JuliaLang / julia

The Julia Programming Language
https://julialang.org/
MIT License
45.73k stars 5.48k forks source link

`readbytes!` method for element types other than UInt8 #47413

Open apaz-cli opened 2 years ago

apaz-cli commented 2 years ago

In trying to fix #47404, we noticed that it's really hard to read UTF16 data from files. Long ago there used to be utf16() and utf32() functions to do the conversion, but they were deprecated and removed.

The prevailing narrative is "UTF8 everywhere," and I agree wholeheartedly.
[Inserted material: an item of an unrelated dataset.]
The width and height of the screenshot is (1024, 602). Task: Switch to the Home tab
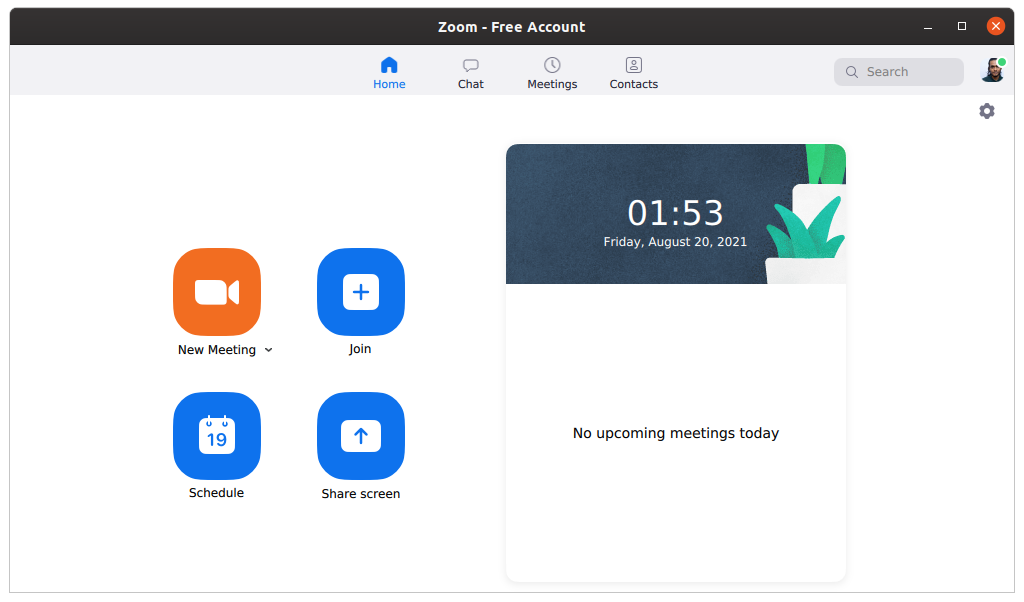coord(389,72)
But, reading UTF16 and UTF32 data, especially from a file, and converting to UTF8 ought to be easier.

vtjnash commented 2 years ago

For minor clarification, the conversions are still easy (just transcode), but we do not appear to have an equivalent of readbytes! for anything except UInt8, which means even other primitive bits type (Int8, UInt16, etc.) have no simple way to slurp in from a file until EOF. And if we do read it in as bytes, it is quite awkward (as well as feeling unnecessary) to copy it over into a UInt16 buffer in preparation for calling transcode.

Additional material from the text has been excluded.